We can also permute one of our variables to estimate the distribution of test statistics.

In [None]:
permutation_stats = []
squirrels_copy = squirrels.copy()

num_permutations = 1000
for _ in tqdm(range(num_permutations)):
    runs = squirrels_copy['Approaches'].tolist()
    np.random.shuffle(runs)
    squirrels_copy['Approaches'] = runs
    permutation_ct = pd.crosstab(squirrels_copy['Approaches'], squirrels_copy['Primary Fur Color'])
    permutation_test_stat = ((permutation_ct - expected_counts)**2 / expected_counts).sum().sum()
    permutation_stats.append(permutation_test_stat)

In [None]:
plt.hist(
    permutation_stats,
    edgecolor="black"
)

ymin, ymax = plt.ylim()
plt.vlines(
    x=test_stat,
    ymin=ymin,
    ymax=ymax,
    color="red",
    linestyle="--"
)
plt.ylim(ymin, ymax);

In [None]:
(np.array(permutation_stats) >= test_stat).mean()

## Hypothesis Testing for Correlation

Finally, what if we want to perform a test about the relationship between two numeric variables? Specifically, what if we want to test whether the correlation between two variables is nonzero.

In [None]:
nba = pd.read_csv('../data/nba_players.csv')
nba = nba.dropna()
nba.head()

In [None]:
nba[['height_inches', 'pts_per_game']].corr()

Let's formally state this as a null and alternative hypothesis.

**Null Hypothesis:**  
$H_0:$ There is zero correlation between height and points per game.

**Alternative Hypothesis:**   
$H_1:$ There is a non-zero correlation between height and points per game.

Now, we need to calculate our test statistic and compare it against a reference distribution.

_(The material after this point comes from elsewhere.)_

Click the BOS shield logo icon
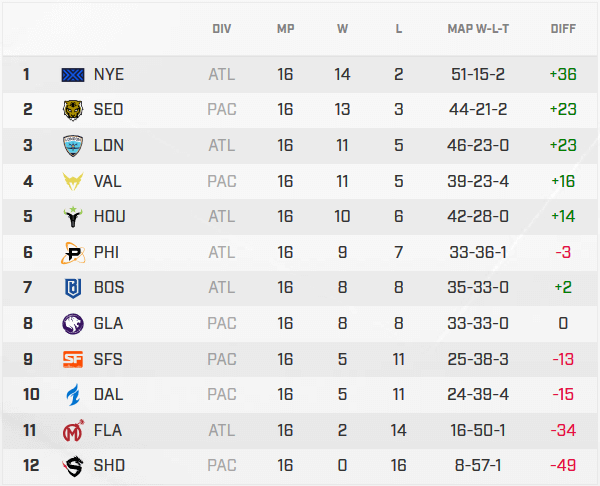This screenshot has width=600, height=486. 74,288
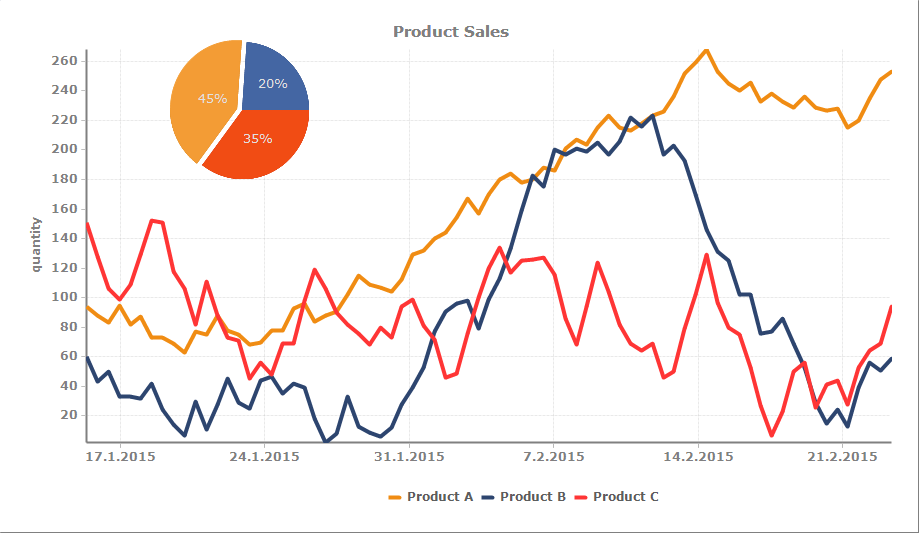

### Method 1: Use the $t$-Distribution

We can use $$t = \frac{r\cdot\sqrt{n-2}}{\sqrt{1-r^2}}$$

as our test statistic, where $r$ is the observed correlation and $n$ is the sample size. If the null is true, this will follow a $t$ distribution with $n-2$ degrees of freedom. (Reference: https://online.stat.psu.edu/stat500/lesson/9/9.4/9.4.1)

In [None]:
r = nba[['height_inches', 'pts_per_game']].corr().iloc[0,1]
n = nba.shape[0]
print(r, n)

In [None]:
observed_t = r * np.sqrt(n-2) / np.sqrt(1 - r**2)
observed_t

In [None]:
from scipy.stats import t

In [None]:
x = np.linspace(start=-3, stop=3, num=1000)
plt.plot(
    x,
    t.pdf(x, df=n-2),
    color="black"
)
plt.plot(
    x,
    np.zeros_like(x),
    color="black"
)
ymin,ymax = plt.ylim()
plt.vlines(
    x=observed_t,
    ymin=ymin,
    ymax=ymax,
    color="red",
    linestyle="--"
)
plt.ylim(ymin, ymax);

In [None]:
2*t.cdf(observed_t, df=n-2)

We can also let scipy stats do the hard work for us.

In [None]:
from scipy.stats import pearsonr

In [None]:
pearsonr(
    x=nba['height_inches'],
    y=nba['pts_per_game']
)

Again, since the p-value is greater than the significance level, we cannot reject the null hypothesis.

### Method 2: Permutation

In [None]:
permutation_stats = []
nba_copy = nba.copy()

num_permutations = 5000
for _ in tqdm(range(num_permutations)):
    pts = nba_copy['pts_per_game'].tolist()
    np.random.shuffle(pts)
    nba_copy['pts_per_game'] = pts
    permutation_r = nba_copy[['height_inches', 'pts_per_game']].corr().iloc[0,1]
    permutation_stats.append(permutation_r)

In [None]:
plt.hist(
    permutation_stats,
    edgecolor="black"
)

ymin, ymax = plt.ylim()
plt.vlines(
    x=r,
    ymin=ymin,
    ymax=ymax,
    color="red",
    linestyle="--"
)
plt.ylim(ymin, ymax);

In [None]:
(np.abs(np.array(permutation_stats)) >= np.abs(r)).mean()

**Bonus (if time allows)**: We seem to be doing the same thing over and over to calculate our permutation stats. Perhaps we can write some reusable code so that we don't have to keep copying and pasting.